At 60 miles an hour on a Missouri highway, a 16-year-old driver texts with a friend as a 17-year-old takes the wheel.
"On his 15th birthday, Christopher Hill got his first cellphone. For his 16th, he was given a used red Ford Ranger pickup, a source of pride he washed every week.
"Mr. Hill, a diligent student with a reputation for helping neighbors, also took pride in his clean driving record. “Not a speeding ticket, not a fender bender, nothing,” he said.
Until last Sept. 3. Mr. Hill, then 20, left the parking lot of a Goodwill store where he had spotted a dresser he thought might interest a neighbor. He dialed her to pass along news of the find.
"Mr. Hill was so engrossed in the call that he ran a red light and didn’t notice Linda Doyle’s small sport utility vehicle until the last second. He hit her going 45 miles per hour. She was pronounced dead shortly after.

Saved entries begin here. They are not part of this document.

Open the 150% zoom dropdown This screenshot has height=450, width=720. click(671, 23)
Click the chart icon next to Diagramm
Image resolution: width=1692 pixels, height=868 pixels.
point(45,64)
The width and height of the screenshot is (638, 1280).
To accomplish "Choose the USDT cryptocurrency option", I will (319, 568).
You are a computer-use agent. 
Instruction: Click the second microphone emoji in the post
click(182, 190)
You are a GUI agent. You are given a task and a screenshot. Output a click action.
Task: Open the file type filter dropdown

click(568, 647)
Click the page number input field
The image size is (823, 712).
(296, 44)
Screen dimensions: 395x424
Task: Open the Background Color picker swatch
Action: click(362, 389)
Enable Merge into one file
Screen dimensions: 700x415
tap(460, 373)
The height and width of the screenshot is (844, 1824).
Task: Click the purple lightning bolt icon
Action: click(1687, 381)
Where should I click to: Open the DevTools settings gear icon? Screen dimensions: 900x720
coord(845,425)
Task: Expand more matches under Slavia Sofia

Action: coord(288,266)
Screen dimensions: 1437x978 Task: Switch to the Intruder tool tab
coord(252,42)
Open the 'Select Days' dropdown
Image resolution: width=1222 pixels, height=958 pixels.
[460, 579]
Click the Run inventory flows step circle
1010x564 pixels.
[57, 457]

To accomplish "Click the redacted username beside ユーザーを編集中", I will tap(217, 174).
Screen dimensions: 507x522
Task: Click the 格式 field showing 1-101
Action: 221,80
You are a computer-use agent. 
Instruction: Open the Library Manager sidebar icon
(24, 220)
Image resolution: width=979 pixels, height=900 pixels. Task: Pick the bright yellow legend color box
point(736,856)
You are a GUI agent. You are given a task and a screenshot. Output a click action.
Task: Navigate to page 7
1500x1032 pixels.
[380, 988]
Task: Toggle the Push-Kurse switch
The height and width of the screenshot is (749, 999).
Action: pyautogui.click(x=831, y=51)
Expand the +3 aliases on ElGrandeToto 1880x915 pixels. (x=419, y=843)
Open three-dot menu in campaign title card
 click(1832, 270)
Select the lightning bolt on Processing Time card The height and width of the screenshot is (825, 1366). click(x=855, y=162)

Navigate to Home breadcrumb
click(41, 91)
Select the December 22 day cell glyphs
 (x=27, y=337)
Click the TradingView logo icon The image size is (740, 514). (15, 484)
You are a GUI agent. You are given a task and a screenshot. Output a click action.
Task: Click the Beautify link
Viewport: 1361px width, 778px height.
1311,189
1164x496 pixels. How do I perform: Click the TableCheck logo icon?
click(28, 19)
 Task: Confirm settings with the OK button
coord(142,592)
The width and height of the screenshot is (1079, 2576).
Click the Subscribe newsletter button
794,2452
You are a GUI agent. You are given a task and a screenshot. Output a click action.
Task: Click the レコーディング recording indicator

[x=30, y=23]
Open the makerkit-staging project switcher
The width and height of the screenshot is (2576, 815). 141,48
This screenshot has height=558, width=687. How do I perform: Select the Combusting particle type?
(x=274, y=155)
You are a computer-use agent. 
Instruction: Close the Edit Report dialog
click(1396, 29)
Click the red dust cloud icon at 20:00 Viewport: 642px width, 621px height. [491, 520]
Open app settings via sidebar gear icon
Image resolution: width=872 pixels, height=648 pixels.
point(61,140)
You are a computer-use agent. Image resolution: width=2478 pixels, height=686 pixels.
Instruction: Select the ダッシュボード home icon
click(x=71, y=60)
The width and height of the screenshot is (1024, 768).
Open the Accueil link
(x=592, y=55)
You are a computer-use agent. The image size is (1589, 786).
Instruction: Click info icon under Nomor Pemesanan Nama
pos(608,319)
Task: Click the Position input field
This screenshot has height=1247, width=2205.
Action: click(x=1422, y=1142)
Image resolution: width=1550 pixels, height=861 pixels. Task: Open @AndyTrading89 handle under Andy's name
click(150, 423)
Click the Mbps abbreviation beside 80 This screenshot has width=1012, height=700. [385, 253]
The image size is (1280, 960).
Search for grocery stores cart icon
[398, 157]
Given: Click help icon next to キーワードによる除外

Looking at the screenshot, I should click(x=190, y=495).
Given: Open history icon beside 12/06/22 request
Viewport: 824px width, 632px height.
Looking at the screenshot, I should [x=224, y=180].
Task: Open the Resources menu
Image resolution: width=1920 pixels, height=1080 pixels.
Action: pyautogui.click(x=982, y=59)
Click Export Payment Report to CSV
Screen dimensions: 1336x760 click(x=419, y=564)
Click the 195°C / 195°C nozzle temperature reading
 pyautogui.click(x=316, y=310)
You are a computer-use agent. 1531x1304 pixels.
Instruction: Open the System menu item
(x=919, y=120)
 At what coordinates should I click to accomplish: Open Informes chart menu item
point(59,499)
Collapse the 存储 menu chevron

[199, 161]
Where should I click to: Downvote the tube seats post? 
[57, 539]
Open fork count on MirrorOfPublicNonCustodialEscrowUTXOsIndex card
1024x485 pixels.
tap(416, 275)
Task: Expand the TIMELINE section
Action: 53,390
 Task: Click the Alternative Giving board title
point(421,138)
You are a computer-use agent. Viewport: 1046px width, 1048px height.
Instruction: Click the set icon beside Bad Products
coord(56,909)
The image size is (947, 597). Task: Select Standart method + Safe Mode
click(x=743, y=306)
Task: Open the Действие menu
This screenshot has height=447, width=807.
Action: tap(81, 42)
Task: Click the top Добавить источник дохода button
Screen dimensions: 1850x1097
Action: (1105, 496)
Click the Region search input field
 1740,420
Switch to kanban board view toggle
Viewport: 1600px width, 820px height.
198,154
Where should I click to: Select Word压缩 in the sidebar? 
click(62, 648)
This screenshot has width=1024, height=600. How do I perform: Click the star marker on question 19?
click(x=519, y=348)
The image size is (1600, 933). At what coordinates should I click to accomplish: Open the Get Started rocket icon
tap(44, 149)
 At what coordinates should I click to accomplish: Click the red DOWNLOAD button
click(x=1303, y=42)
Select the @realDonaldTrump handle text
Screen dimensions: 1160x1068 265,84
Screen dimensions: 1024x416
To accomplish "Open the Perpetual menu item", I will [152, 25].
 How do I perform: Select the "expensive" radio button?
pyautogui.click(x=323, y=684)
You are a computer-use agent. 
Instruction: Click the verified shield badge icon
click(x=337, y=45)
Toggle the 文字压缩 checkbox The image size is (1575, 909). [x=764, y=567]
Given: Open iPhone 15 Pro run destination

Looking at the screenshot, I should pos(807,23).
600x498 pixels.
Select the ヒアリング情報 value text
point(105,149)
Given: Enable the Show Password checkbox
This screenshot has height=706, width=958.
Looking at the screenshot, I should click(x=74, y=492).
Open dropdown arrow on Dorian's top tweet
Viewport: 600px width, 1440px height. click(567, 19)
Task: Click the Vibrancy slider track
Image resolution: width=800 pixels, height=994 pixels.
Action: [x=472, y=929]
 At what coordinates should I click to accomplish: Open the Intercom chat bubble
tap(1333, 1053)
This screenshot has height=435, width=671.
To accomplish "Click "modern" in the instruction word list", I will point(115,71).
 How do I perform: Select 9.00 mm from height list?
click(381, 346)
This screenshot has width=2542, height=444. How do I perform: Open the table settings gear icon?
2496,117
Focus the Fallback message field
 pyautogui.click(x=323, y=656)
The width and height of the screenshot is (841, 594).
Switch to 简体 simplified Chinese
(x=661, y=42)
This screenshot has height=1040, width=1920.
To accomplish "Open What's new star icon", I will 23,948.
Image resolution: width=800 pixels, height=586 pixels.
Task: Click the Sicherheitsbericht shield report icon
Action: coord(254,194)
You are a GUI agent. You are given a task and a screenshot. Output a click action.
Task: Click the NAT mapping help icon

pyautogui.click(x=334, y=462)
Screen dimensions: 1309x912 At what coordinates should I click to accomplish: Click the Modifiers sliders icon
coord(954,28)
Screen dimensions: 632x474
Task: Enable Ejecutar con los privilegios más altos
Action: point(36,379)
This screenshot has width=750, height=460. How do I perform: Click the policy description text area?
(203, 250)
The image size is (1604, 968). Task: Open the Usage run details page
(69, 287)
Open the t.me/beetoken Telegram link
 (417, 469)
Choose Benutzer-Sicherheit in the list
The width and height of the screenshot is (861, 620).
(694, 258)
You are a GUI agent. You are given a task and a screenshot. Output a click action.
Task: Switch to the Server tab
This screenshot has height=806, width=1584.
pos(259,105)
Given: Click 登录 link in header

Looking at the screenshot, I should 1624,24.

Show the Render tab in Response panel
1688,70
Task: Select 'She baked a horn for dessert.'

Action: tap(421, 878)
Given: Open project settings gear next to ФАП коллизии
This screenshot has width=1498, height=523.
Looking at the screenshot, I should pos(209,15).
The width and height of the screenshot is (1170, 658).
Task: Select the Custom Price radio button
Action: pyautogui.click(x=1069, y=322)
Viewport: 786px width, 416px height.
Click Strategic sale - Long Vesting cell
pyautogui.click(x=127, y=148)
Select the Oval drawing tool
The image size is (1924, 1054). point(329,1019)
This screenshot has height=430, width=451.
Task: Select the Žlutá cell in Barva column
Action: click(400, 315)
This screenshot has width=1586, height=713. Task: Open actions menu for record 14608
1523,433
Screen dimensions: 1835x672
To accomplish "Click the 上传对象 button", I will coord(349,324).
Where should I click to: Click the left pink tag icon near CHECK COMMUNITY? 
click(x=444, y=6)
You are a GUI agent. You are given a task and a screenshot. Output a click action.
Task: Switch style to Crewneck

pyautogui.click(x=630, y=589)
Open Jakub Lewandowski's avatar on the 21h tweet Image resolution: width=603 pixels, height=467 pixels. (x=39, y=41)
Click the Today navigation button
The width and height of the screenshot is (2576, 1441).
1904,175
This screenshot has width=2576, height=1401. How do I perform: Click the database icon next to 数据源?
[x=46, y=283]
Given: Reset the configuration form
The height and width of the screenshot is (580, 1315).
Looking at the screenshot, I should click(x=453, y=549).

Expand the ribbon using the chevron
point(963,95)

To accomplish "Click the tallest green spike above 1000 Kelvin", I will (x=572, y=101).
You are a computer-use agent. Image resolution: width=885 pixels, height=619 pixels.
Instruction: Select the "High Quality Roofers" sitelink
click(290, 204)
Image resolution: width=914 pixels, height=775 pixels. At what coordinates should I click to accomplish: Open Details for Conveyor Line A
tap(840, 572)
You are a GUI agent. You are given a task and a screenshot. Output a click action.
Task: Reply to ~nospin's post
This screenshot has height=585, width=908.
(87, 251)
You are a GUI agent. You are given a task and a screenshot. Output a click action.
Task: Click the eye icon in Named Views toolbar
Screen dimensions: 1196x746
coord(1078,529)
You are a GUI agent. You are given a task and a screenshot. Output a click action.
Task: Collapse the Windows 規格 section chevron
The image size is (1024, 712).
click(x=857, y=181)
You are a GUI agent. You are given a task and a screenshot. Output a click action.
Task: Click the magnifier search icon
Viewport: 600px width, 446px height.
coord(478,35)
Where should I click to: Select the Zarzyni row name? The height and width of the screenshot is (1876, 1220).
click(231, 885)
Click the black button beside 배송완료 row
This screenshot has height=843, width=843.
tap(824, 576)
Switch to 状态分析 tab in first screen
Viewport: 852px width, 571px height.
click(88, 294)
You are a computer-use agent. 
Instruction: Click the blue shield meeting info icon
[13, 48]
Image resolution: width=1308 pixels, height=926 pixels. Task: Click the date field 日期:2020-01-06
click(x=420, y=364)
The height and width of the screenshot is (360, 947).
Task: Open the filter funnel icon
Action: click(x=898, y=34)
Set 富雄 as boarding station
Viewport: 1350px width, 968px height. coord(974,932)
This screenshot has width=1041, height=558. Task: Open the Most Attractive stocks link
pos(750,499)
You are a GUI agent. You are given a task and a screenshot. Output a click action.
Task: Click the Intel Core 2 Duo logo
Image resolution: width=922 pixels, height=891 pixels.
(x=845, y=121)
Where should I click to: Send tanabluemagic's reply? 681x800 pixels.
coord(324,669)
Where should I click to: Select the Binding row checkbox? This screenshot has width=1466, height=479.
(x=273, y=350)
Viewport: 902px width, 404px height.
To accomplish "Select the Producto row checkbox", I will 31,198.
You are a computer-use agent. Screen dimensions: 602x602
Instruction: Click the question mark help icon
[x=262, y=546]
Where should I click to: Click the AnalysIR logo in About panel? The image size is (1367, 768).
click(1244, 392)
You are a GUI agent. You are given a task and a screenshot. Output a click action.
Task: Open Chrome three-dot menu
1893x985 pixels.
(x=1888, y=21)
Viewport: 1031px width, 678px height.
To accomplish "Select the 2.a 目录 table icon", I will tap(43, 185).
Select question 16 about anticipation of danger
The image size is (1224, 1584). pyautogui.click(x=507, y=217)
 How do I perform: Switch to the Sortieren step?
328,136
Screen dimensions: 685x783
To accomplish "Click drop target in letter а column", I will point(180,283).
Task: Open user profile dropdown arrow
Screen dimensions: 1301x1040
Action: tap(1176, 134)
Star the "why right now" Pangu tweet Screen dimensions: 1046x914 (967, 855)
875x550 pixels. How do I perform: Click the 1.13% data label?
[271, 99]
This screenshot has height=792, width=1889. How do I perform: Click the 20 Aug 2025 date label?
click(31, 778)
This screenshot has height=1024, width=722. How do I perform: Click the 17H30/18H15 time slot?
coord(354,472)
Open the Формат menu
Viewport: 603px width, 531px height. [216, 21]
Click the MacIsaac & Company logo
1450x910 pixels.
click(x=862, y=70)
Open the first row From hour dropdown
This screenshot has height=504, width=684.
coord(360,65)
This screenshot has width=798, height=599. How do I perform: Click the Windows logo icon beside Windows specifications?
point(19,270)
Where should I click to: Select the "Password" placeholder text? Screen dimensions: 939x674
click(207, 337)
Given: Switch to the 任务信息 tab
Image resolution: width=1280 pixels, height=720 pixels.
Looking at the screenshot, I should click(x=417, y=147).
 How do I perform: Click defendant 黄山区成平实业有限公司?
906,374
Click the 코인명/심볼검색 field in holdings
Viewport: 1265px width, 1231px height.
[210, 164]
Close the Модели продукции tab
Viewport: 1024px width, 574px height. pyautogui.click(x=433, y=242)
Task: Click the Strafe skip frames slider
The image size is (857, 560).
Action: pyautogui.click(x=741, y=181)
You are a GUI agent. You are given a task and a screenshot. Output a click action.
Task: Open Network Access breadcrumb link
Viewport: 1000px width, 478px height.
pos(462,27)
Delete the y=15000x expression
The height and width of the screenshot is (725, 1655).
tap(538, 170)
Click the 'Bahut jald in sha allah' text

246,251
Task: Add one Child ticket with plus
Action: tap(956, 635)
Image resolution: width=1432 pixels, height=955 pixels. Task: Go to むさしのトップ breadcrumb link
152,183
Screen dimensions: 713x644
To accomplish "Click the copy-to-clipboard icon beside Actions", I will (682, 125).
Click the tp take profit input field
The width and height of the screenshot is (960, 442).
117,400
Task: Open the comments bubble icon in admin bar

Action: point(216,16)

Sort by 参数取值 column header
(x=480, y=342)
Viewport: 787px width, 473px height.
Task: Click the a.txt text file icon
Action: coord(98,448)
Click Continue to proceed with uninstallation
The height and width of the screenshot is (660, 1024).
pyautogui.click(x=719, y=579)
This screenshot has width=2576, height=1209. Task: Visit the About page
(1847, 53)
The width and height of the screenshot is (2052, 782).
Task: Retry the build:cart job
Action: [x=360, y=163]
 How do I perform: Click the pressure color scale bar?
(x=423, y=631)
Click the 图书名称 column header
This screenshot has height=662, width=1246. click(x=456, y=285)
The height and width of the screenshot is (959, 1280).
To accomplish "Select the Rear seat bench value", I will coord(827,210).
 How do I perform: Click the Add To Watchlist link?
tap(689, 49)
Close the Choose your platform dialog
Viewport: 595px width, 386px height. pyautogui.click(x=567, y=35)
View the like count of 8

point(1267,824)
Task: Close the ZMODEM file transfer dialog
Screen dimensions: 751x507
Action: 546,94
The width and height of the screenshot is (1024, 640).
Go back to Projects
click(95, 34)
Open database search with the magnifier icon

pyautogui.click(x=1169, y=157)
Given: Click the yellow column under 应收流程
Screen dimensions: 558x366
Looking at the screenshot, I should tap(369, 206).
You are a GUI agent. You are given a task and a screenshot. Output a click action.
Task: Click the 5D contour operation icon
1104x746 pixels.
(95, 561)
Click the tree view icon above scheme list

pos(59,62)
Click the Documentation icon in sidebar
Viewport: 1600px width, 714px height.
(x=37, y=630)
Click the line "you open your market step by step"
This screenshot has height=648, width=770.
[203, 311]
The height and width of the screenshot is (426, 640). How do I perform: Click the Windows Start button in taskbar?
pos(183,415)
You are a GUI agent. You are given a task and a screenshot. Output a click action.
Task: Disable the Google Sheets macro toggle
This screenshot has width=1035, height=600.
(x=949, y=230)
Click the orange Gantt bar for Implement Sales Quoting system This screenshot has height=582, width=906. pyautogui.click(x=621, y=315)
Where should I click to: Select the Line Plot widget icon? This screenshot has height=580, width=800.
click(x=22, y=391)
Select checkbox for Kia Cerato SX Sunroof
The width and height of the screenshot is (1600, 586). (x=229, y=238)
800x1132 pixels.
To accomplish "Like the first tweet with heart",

"Later, a policeman asked Mr. Hill what color the light had been. “I never saw it,” he answered."
A fatal subway crash last year on the Green Line here in Boston was attributed to the subway operator texting a friend as the train blew through a warning light.
I use the subway a lot, and there's not a lot I can do to make it safer, other than report what I observe.
But I sometimes take calls in the car hands-free .
After reading the above story in today's New York Times, I'm going to have to re-think whether any calls are imortant enough to take while I'm driving.
I don't think so.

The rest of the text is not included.